Samedi passé, soleil, ciel bleu, direction Bâle avec une amie pour s’enfermer et aller visiter Art Basel, grande messe de l’art contemporain sur ce continent. Une première pour moi (la honte ? oh ben non, c’est comme ça) mais une expérience qui fut intéressante.
Laura Lima, Man=flesh/Woman=flesh – FLAT, 1997. Presented at 14 Rooms in Basel by Fondation Beyeler, Art Basel, Theater Basel in 2014. MCH Messe Schweiz (Basel) AG
Art Basel est une foire d’art contemporain qui a deux autres déclinaisons, l’une à Hong Kong, l’autre à Miami. Réputée, elle permet à de nombreux professionnels de l’art de se rencontrer, échanger, se montrer peut-être aussi.
Il y a l’aspect foire tout d’abord : des galeristes y présentent les artistes qu’ils représentent, on y croise des galeries du monde entier, des artistes qu’on voit rarement tellement leur côte est élevée, le tout dans un labyrinthe dans lequel il est compliqué de ne pas se perdre.
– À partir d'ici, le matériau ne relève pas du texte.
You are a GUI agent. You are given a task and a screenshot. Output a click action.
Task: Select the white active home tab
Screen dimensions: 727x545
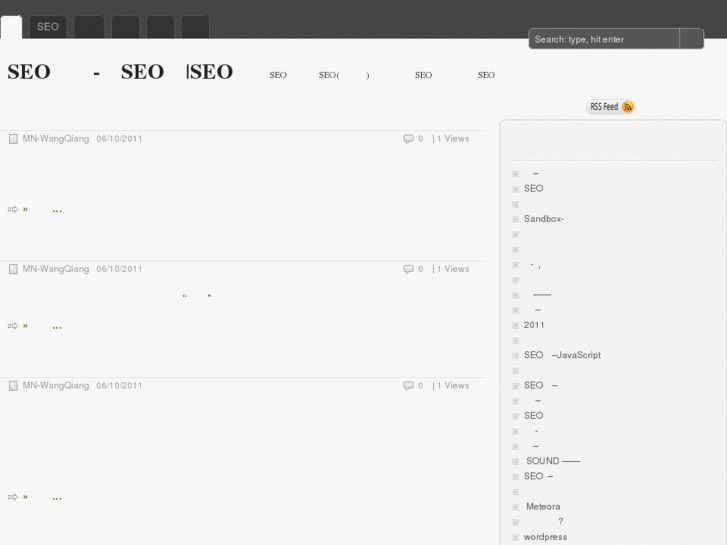coord(11,27)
En fait, je crois que ce n’est pas mon « truc », tout simplement, il y a du monde, les itinéraires sont alambiqués et il y a au fond trop peu de recul pour voir des œuvres qui mériteraient une mise en valeur autre.
Allora & Calzadilla, Revolving Door, 2011. Presented at 14 Rooms in Basel by Fondation Beyeler, Art Basel, Theater Basel in 2014. MCH Messe Schweiz (Basel) AG
Mais ce n’est pas de cela dont je voulais vous parler ce jour mais de 14 Rooms, exposition de performances coordonnée par la Fondation Beyeler, Art Basel et Theater Basel dans une architecture designée par le duo d’architectes Herzog & de Meuron. Le parallélépipède qu’ils ont conçu se pénètre d’un côté, aux deux extrémités, les parois sont recouvertes de miroir. Entre, un long couloir, de part et d’autres 14 portes, chacune signifiée par un miroir : il faut se voir avant d’entrer dans l’espace où se déroule la performance. Les commissaires de cette exposition, Klaus Biesenbach et Hans Ulrich Obrist ont invité 14 artistes internationaux à activer certaines de leurs performances dans ces chambres. Ainsi, on a pu y voir des performances Marina Abramović, Allora and Calzadilla, Ed Atkins, Dominique Gonzalez-Foerster, Damien Hirst, Joan Jonas, Laura Lima, Bruce Nauman, Otobong Nkanga, Roman Ondák, Yoko Ono, Tino Sehgal, Santiago Sierra, Xu Zhen, Jordan Wolfson et John Baldessari. J’en connaissais certains, j’en ai découvert d’autres, j’ai fait toutes ces chambres, j’y suis restée plus ou moins longtemps et c’est ça qui est important, ce facteur temps. En effet, entrer et sortir est un acte essentiel dans une performance : qu’est-ce qu’on n’a pas vu qui s’est passé avant, qu’est-ce qu’on ne verra pas, qu’est-ce qu’on ratera une fois qu’on sera sortis ? La performance n’est pas que pour l’auteur, l’artiste ou pour l’acteur, elle est aussi pour le public qui, parfois, est mis à contribution, qui, en étant témoin participe à la performance et la fait exister.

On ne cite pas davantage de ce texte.